WORK INSTRUCTION: Starting at the line containing "Click the forward navigation arrow" and ending at the line containing "Instruction: Click the Share button", transcribe the listing below exactly. Keep both end lines, skip the pictures, and copy nothing else.

EXERCISE DATA:
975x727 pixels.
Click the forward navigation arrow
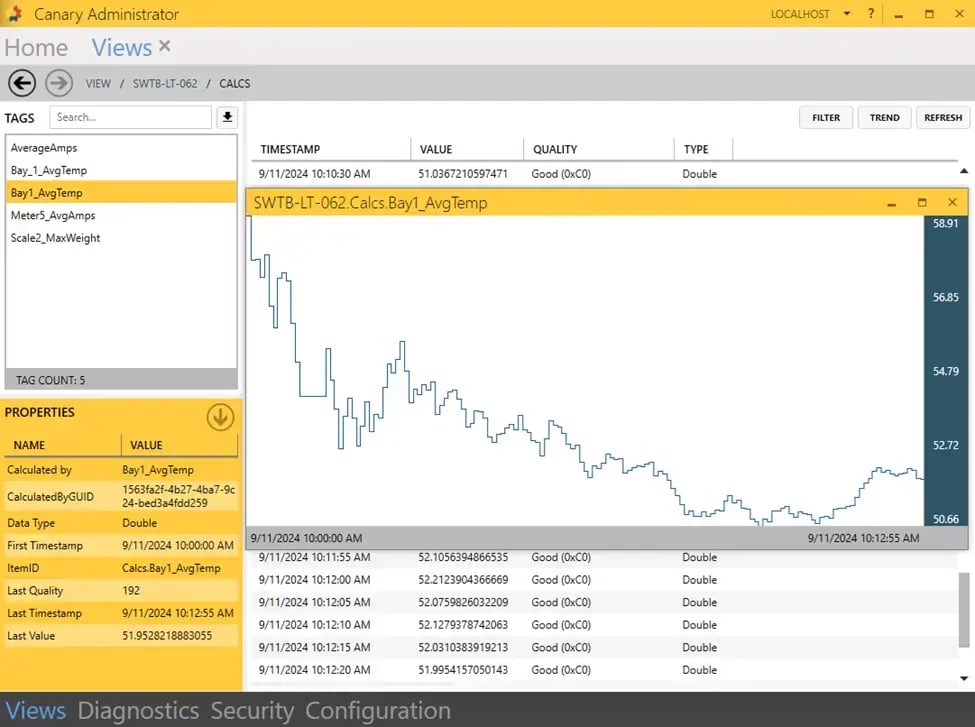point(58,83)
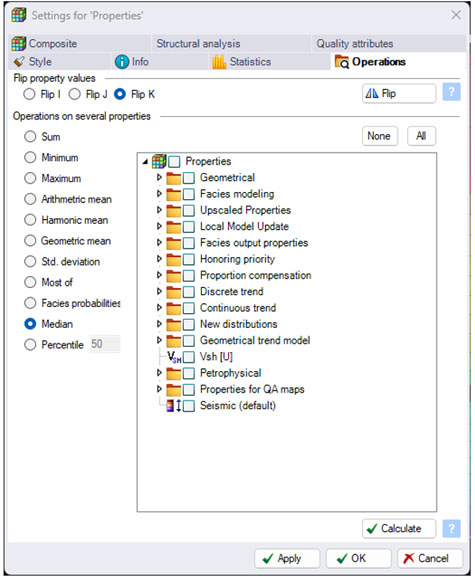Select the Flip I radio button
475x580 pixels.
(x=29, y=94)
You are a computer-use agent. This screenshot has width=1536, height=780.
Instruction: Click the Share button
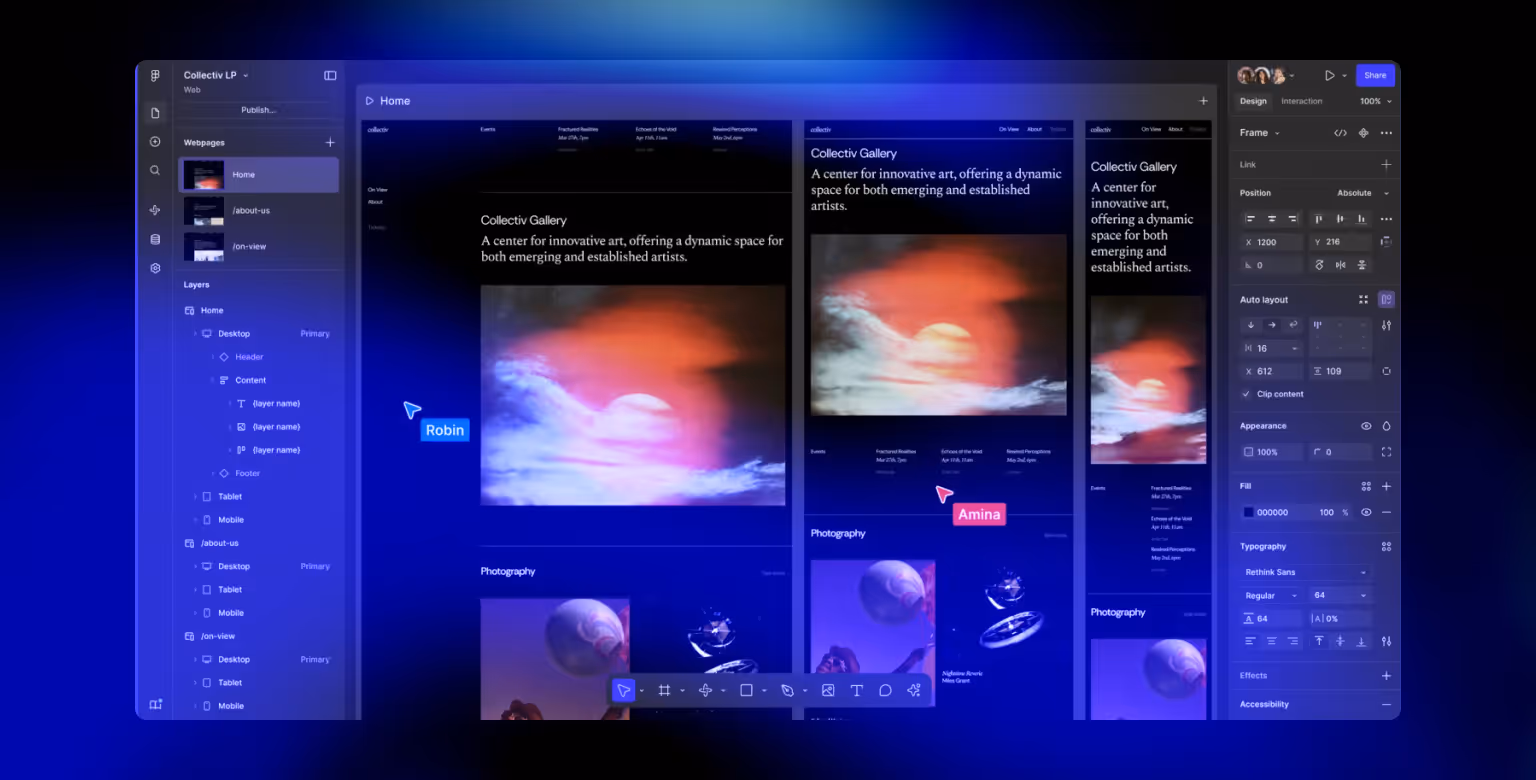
--
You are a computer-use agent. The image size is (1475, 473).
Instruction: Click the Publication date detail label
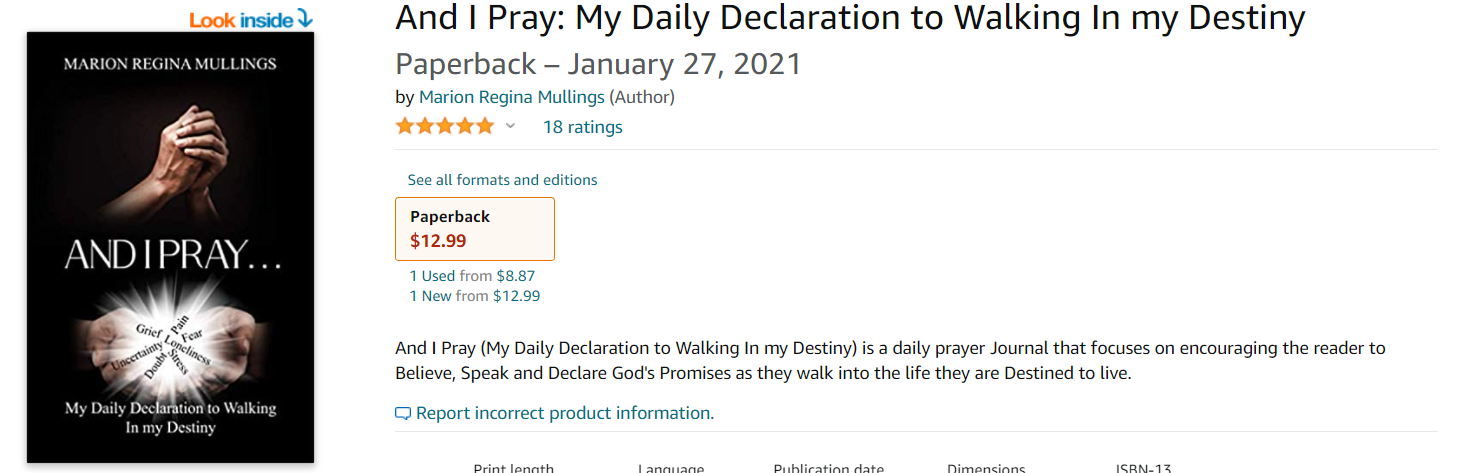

TASK OUTPUT:
Click the forward navigation arrow
point(58,83)
Select the Flip I radio button
475x580 pixels.
(x=29, y=94)
You are a computer-use agent. This screenshot has width=1536, height=780.
Instruction: Click the Share button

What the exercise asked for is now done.